Попытка контроля и ослабления личных связей подозреваемого воплотилась в обязательной детали каждого досье: подробном перечислении лиц, контактирующих с подозреваемым и упомянутых в его делах. Этот список, составленный следователем, сверялся и правился сотрудником архива, который затем создавал регистрационные карточки учета на каждую фамилию. Как мы видели, еще в 1937 году Ежов настаивал на составлении подобных списков, подчеркивая важность обязательного включения в них близких родственников. Благодаря такому списку каждое дело становилось потенциальной отправной точкой для создания новых дел по принципу разветвляющегося дерева, которое берет начало из семейного, а затем угрожающе разрастается до «любых порочащих или близких контактов»[106]. Ведь именно контакты являются порочащими, будь они личными или любыми другими. Если переформулировать, криминализируется и преследуется здесь межличностное.
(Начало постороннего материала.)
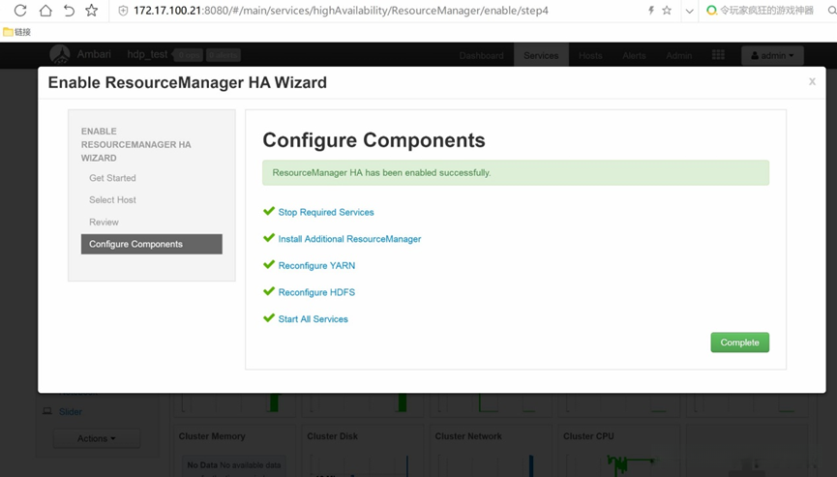Open the admin user dropdown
Человек мог самовыражаться, даже будучи заключен в стенах, нашпигованных подслушивающими устройствами. Ребенком я как-то подслушала, как друг моего отца признавался, что каждый вечер он идет домой, запирает все двери и окна, прячется в ванной и разражается бранью по отношению к режиму. Этот образ стал для меня, выросшей в Румынии в 1980-х годах, идеальной иллюстрацией этой безличной абстракции – «социалистического человека». Его проклятия наверняка педантично записывали. Но принимаемые им меры предосторожности, вероятно, убеждали слушавших в его безобидности. Этот последний рубеж скрытой свободы фактически подчеркивает циничную власть режима, которому не нужно было тратить ресурсы, чтобы раз и навсегда заклеймить всех критически настроенных индивидов, раз можно было позволить себе бесконечную слежку. Или, возможно, к 1980-м годам слишком много людей ругалось в своих ванных. В любом случае тайная полиция сделала максимум, чтобы отгородить воинствующих субъектов, поместив их в безнадежную изоляцию.
По поводу Фуко
Вектор моего анализа, направленный от показной театральности сталинской секретности и наказания, которое привычно доходило до физических пыток, к более изощренным практикам оперативной работы последующего периода, словно повторяет знаменитую дугу размышлений Фуко в книге «Надзирать и наказывать». На самом деле предложенная мною интерпретация ставит под сомнение ключевые аргументы Фуко. Самый очевидный из них – «хронологический вектор», который, как напомнила нам Лора Энгельштейн, никогда окончательно не опровергается тезисом Фуко:
…несмотря на стычки и сговоры, западные народы все-таки добрались от абсолютной монархии через просвещенный деспотизм Polizeistaat [полицеского государства] к либеральному государству, делегирующему власть через общественное самоуправление и контролирующему собственных граждан через управляющие механизмы автономной личности [Engelstein 1994: 224][107].